Recast every line of the items below as a Markdown table with the columns "Row" and "Line", numbering the rows and skipping blank lines. Leave the pictures out of the answer.

—————

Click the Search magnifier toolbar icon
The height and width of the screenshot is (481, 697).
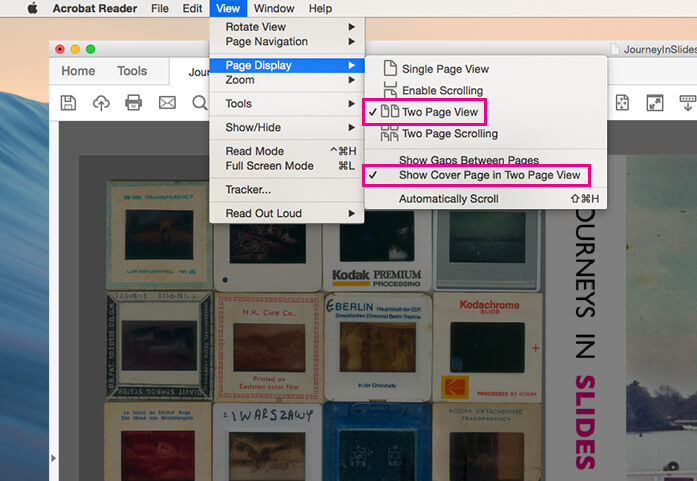[x=198, y=103]
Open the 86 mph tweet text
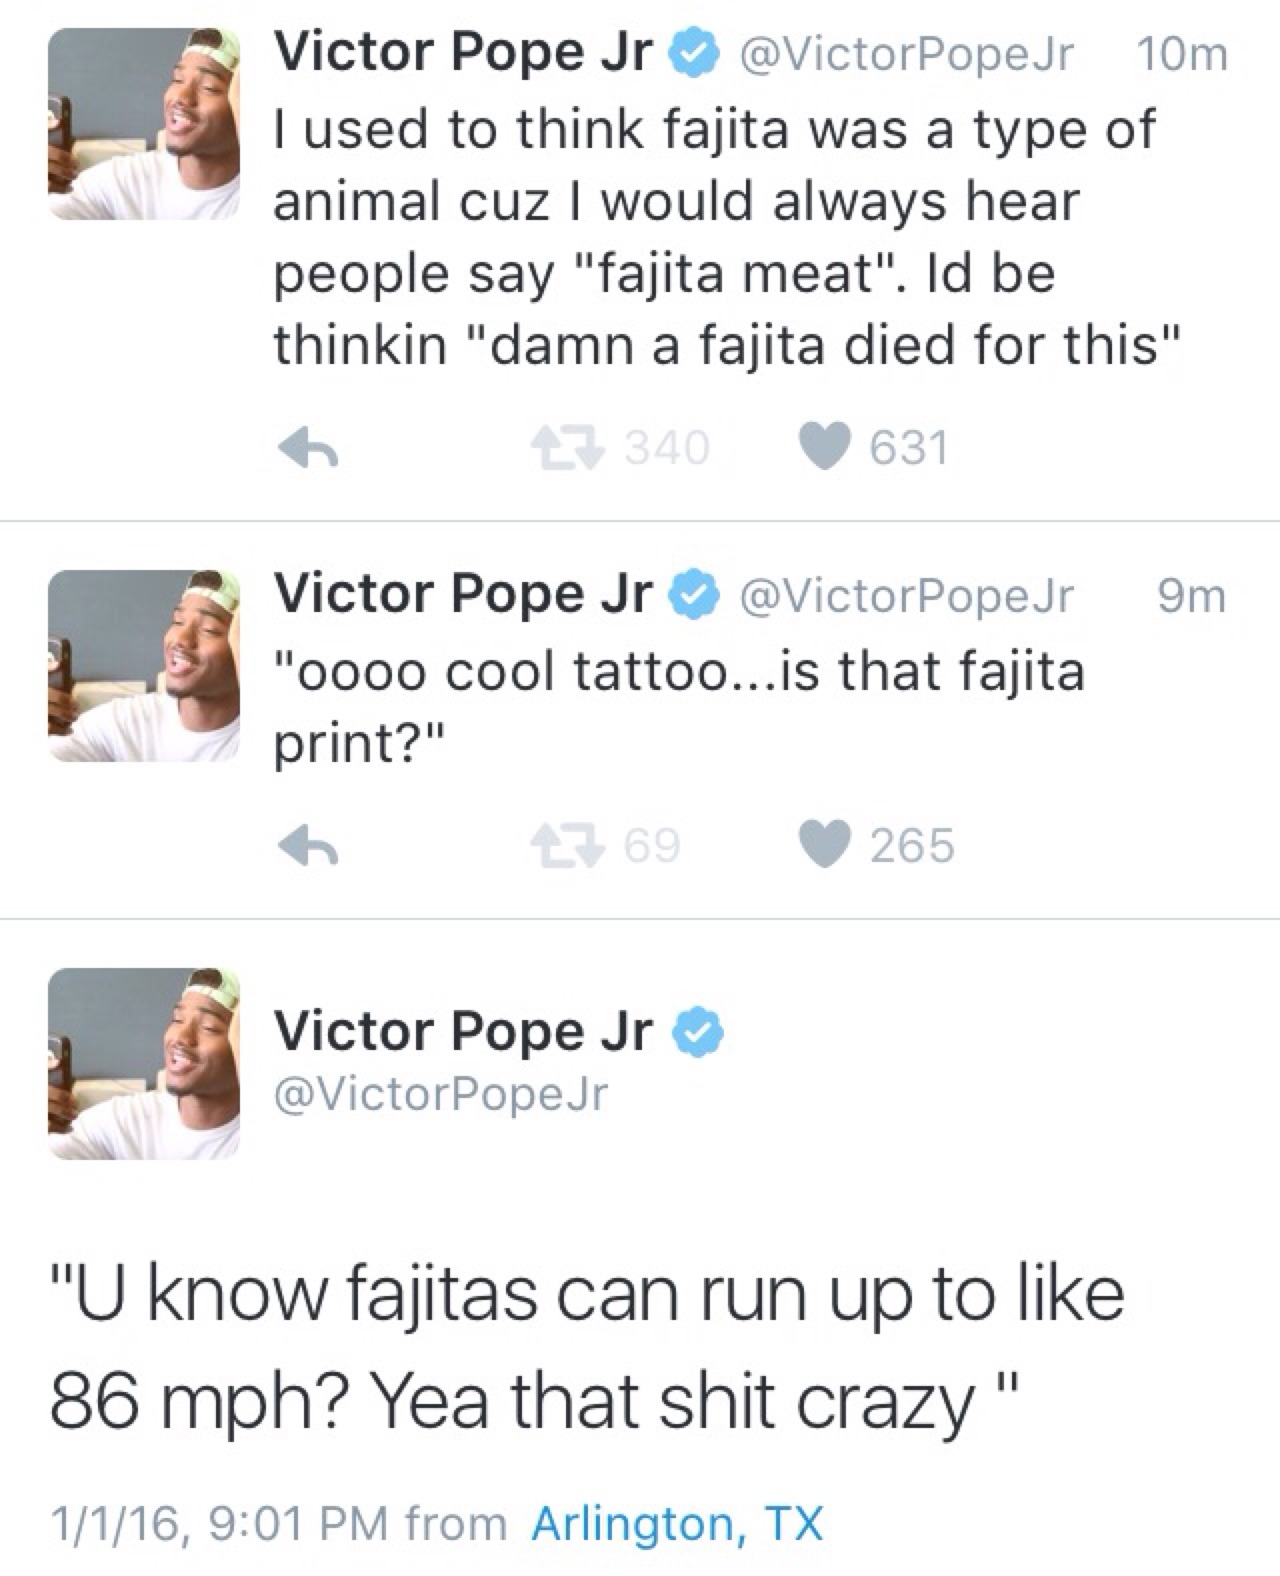 587,1347
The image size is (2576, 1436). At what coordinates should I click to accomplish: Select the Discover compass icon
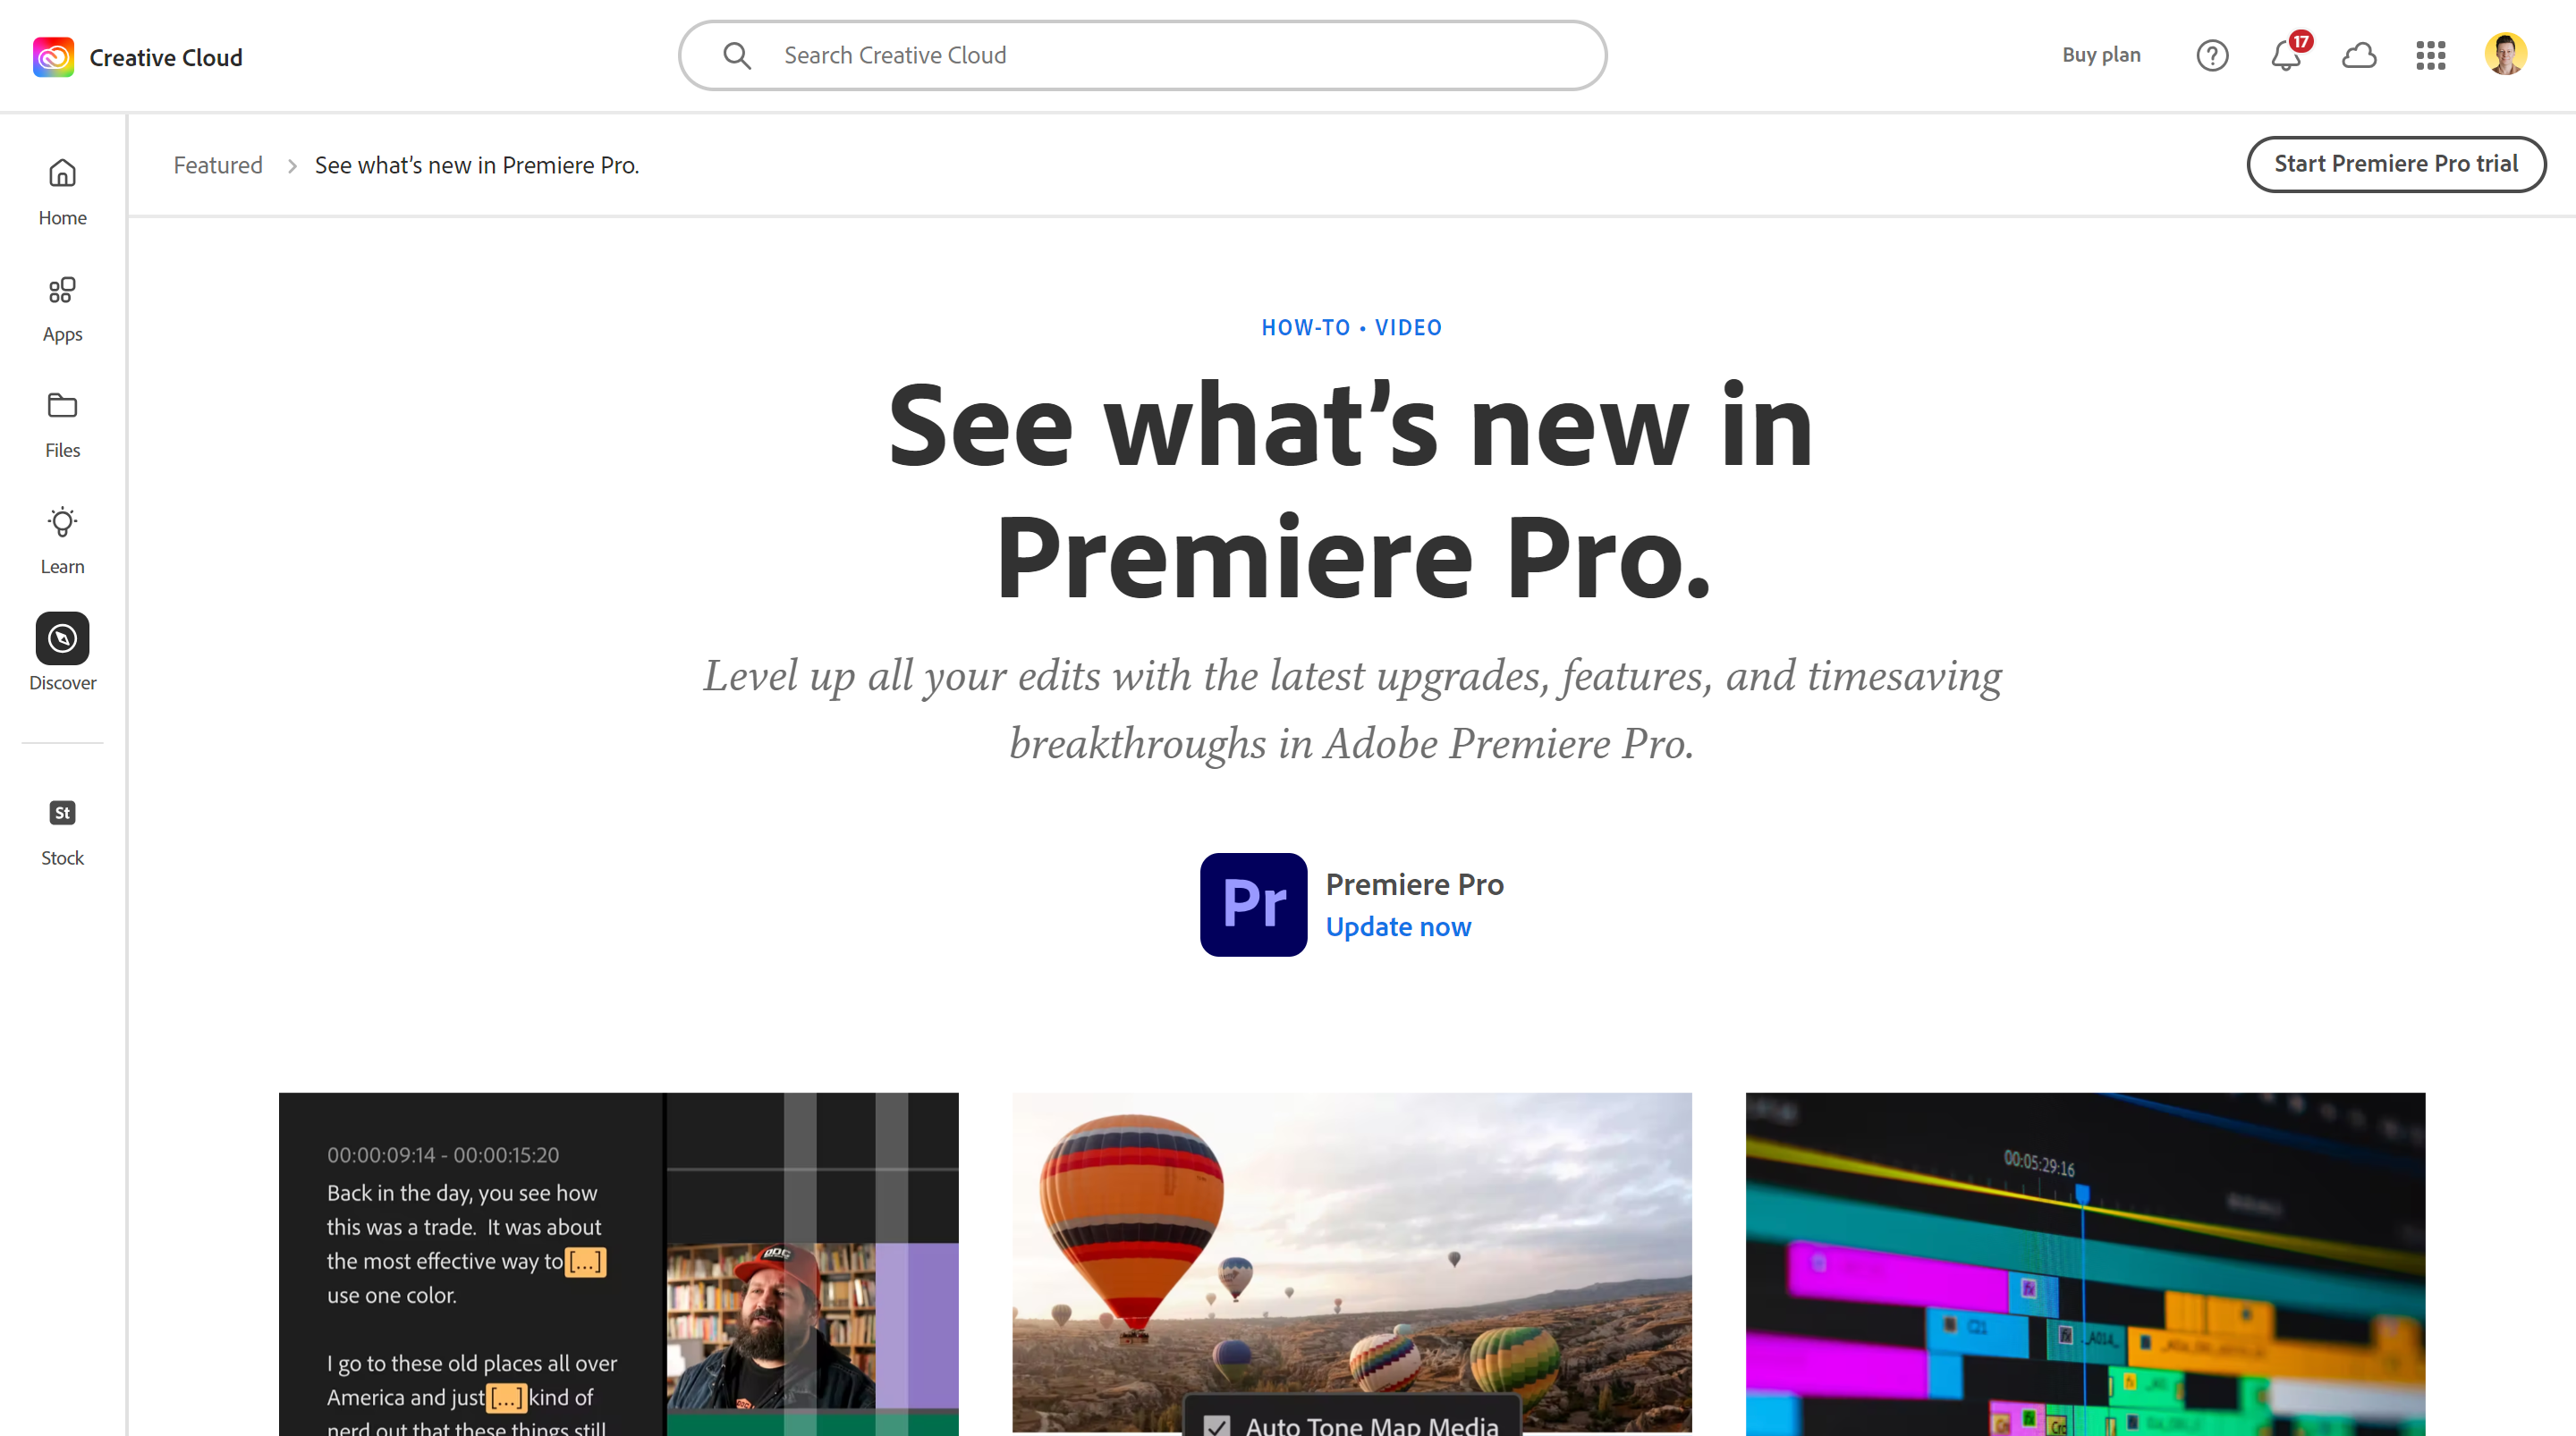tap(62, 638)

—————

== Response to this task ==
| Row | Line |
|---|---|
| 1 | Click the Search magnifier toolbar icon |
| 2 | The height and width of the screenshot is (481, 697). |
| 3 | [x=198, y=103] |
| 4 | Open the 86 mph tweet text |
| 5 |  587,1347 |
| 6 | The image size is (2576, 1436). At what coordinates should I click to accomplish: Select the Discover compass icon |
| 7 | tap(62, 638) |